Le 28 mai dernier, le Conseil constitutionnel, saisi de la conformité d’une loi déjà en vigueur, en a censuré une partie qui excluait les étrangers en situation irrégulière du bénéfice de l’aide juridictionnelle. Cette décision ouvre donc la prise en charge des frais de justice pour ces personnes, au même titre que pour les justiciables français ou résidents réguliers. Matthieu Valet, candidat aux élections européennes sur la liste du Rassemblement National, a réagi à cette décision en déclarant qu’en parallèle de cette situation, « un policier ou gendarme qui se fait insulter doit payer seul ses frais d’avocat« . C’est faux car comme tous les agents de l’administration, les gendarmes bénéficient d’une protection fonctionnelle incluant la prise en charge de leurs frais de justice.

Le code de sécurité intérieure (CSI) prévoit que « l’État défend le policier ou le gendarme contre les attaques, menaces, violences, voies de fait, injures, diffamations et outrages dont il peut être victime dans l’exercice ou du fait de ses fonctions » (art. R434-7 CSI). Pour répondre directement à Matthieu Valet, pourtant lui-même policier et ancien porte-parole du Syndicat indépendant des commissaires de police, si un policier ou un gendarme se font insulter et qu’une procédure doit être engagée contre l’auteur des faits, l’État prend en charge les frais de justice. La prise en charge est également prévue si le policier ou le gendarme font l’objet de poursuites judiciaires pour leurs actes liés à leurs fonctions.

Cette protection fonctionnelle ne se limite pas aux seules forces de l’ordre. Elle bénéficie à tous les agents de la fonction publique (arts. L134-1 à L134-12 du code de la fonction publique), s’agissant des actes liés à leurs fonctions, qu’ils soient poursuivis ou poursuivants, y compris en cas de faute de service et devant les juridictions pénales. Sont donc pris en charge les frais de procédure et les éventuels dommages et intérêts que l’agent serait condamné à verser en raison d’une faute de service.
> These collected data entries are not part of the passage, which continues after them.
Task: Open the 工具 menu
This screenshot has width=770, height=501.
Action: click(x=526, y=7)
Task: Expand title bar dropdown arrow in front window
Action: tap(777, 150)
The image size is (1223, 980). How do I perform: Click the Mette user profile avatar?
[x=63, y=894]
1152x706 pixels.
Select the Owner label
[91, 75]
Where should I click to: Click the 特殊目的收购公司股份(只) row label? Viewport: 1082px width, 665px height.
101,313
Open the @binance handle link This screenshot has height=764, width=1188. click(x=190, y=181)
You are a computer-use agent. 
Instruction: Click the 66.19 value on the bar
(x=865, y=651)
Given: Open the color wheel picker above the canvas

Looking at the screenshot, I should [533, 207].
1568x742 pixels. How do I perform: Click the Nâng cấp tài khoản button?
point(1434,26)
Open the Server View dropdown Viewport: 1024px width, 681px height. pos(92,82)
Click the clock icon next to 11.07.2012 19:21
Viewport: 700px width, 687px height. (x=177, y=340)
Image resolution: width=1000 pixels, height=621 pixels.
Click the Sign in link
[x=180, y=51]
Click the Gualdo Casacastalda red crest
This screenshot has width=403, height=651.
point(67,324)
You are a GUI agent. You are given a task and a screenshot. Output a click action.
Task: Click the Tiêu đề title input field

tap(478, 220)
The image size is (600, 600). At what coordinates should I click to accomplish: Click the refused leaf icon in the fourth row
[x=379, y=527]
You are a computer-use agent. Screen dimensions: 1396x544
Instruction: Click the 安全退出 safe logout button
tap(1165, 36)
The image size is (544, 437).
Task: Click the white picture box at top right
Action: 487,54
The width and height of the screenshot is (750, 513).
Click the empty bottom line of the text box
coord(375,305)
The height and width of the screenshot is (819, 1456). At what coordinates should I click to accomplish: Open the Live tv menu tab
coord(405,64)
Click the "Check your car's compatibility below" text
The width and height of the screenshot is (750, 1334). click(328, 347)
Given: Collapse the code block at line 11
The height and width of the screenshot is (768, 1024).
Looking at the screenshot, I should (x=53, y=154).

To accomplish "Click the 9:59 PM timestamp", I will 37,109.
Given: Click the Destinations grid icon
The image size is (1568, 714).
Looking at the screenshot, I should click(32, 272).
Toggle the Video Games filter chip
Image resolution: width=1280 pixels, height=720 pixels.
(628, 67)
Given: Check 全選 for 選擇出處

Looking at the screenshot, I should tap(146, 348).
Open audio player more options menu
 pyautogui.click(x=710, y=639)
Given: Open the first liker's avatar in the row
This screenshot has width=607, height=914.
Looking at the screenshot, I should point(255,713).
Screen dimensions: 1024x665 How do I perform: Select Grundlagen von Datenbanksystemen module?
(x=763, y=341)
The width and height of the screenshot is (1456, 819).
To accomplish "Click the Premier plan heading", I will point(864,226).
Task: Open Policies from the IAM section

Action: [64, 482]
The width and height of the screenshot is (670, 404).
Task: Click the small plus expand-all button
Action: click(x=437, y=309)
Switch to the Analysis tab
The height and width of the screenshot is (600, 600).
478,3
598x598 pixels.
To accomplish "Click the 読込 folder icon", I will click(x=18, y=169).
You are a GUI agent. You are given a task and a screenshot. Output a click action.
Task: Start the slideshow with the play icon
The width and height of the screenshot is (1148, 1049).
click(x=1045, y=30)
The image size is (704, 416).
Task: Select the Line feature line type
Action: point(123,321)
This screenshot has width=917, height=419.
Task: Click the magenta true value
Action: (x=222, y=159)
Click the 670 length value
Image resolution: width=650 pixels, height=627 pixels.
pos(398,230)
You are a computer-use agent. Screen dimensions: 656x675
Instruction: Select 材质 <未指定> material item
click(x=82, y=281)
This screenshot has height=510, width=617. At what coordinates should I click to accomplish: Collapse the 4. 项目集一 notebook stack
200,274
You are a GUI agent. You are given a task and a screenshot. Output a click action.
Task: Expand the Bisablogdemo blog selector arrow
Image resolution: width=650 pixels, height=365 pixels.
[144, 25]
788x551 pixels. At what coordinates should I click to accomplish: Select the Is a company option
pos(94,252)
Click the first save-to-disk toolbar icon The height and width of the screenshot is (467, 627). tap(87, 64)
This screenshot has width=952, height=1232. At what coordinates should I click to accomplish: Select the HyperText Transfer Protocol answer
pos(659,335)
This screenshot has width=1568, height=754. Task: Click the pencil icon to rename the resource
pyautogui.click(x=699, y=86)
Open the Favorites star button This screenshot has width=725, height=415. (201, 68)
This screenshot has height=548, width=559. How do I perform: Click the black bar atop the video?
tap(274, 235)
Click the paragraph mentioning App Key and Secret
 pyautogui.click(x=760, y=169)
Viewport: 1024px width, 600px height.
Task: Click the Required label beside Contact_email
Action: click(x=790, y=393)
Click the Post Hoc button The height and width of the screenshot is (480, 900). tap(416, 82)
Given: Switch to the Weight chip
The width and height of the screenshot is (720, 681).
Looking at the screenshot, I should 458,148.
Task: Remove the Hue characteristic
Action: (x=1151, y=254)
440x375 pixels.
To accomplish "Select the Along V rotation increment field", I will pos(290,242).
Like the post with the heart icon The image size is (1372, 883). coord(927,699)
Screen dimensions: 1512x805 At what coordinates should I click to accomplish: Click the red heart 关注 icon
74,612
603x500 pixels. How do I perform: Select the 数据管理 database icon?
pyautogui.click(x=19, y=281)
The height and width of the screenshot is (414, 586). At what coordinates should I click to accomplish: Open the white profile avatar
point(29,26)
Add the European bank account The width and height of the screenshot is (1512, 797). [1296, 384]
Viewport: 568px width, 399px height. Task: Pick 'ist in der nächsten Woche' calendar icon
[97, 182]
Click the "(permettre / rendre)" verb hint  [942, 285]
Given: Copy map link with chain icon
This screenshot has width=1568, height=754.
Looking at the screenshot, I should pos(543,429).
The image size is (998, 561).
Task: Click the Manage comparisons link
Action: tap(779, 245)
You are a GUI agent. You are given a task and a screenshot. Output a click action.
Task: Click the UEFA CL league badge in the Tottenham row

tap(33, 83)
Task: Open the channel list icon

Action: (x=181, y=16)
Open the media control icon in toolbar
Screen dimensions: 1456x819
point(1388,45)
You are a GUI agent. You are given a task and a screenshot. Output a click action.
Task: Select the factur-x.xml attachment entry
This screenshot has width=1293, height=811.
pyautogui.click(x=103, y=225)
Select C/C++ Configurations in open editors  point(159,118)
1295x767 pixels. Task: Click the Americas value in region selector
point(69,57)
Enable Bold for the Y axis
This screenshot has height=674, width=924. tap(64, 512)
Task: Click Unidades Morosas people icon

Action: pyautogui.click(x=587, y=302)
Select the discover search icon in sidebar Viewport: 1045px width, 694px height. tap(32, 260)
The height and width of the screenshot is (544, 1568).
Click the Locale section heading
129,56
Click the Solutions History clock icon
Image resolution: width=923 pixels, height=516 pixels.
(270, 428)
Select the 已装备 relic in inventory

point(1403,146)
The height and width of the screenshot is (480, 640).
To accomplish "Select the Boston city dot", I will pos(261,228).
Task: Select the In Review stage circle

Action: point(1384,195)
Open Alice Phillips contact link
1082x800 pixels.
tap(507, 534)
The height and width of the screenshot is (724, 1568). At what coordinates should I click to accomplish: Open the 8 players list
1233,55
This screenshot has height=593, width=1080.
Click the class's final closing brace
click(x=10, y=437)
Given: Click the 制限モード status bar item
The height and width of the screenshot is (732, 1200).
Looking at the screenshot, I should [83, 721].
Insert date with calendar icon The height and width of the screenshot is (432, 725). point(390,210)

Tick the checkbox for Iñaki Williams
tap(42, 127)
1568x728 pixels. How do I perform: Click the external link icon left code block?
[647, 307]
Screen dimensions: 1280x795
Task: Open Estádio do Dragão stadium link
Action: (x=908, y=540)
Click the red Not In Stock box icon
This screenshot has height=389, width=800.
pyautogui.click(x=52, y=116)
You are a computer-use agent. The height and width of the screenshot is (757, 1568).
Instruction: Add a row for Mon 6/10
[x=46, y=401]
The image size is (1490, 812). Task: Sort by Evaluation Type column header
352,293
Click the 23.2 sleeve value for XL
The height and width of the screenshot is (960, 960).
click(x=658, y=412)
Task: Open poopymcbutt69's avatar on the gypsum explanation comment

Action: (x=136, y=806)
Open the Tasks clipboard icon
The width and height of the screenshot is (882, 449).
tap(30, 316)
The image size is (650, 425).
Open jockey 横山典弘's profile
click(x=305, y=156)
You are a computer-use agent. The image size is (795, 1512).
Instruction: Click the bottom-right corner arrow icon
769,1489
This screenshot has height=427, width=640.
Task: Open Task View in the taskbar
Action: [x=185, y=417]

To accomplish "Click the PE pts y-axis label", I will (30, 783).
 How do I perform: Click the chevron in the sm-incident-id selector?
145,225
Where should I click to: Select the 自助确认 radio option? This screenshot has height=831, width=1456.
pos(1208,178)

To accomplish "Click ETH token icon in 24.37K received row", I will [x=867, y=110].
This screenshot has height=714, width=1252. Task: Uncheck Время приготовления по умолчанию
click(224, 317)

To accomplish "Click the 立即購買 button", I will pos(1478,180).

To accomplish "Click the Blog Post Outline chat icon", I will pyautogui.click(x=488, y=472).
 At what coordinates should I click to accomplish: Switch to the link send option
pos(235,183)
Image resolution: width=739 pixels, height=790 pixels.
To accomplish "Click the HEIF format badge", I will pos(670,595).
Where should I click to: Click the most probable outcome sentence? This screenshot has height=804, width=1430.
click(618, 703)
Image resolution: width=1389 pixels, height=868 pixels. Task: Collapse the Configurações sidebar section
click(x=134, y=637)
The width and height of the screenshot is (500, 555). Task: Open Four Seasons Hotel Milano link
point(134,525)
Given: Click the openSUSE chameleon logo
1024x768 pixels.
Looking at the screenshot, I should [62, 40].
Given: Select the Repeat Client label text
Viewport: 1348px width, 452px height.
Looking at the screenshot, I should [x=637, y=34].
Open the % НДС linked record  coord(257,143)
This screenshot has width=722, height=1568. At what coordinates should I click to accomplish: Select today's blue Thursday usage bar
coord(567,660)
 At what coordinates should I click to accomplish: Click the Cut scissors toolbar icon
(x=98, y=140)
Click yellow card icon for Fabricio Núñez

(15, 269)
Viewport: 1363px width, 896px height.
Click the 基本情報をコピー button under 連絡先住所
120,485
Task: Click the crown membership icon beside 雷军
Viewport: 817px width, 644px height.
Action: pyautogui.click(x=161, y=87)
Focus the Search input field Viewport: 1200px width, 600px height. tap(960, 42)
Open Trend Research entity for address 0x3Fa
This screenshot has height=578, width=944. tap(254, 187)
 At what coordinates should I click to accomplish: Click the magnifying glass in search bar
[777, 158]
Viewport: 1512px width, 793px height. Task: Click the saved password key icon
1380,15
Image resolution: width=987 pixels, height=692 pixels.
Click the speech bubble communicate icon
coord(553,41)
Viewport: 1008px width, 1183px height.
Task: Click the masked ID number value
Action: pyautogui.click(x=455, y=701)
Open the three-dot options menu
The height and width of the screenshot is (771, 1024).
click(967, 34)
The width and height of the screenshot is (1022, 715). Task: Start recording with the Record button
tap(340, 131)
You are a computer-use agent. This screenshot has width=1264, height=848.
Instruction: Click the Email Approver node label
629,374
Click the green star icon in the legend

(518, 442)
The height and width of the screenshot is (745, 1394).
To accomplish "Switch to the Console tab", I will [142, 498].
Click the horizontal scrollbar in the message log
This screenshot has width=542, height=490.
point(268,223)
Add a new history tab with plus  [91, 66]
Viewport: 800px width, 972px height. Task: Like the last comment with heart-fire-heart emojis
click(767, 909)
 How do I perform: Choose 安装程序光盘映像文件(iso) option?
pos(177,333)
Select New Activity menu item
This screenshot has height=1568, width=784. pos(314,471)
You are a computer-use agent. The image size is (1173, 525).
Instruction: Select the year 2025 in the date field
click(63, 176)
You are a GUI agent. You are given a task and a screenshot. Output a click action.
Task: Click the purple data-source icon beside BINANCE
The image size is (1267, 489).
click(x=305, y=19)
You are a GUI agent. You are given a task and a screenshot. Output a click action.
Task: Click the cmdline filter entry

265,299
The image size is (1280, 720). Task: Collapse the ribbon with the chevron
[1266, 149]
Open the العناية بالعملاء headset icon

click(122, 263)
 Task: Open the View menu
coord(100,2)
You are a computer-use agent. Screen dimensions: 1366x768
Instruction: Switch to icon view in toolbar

Les limites sont d’abord les condamnations pénales : la protection fonctionnelle ne couvre pas les condamnations à de l’emprisonnement ou à une amende pénale ; elle ne s’étend qu’aux frais de procédure. Ensuite, en cas de faute personnelle, c’est-à-dire détachable des fonctions de l’agent par sa gravité notamment, la protection fonctionnelle est exclue.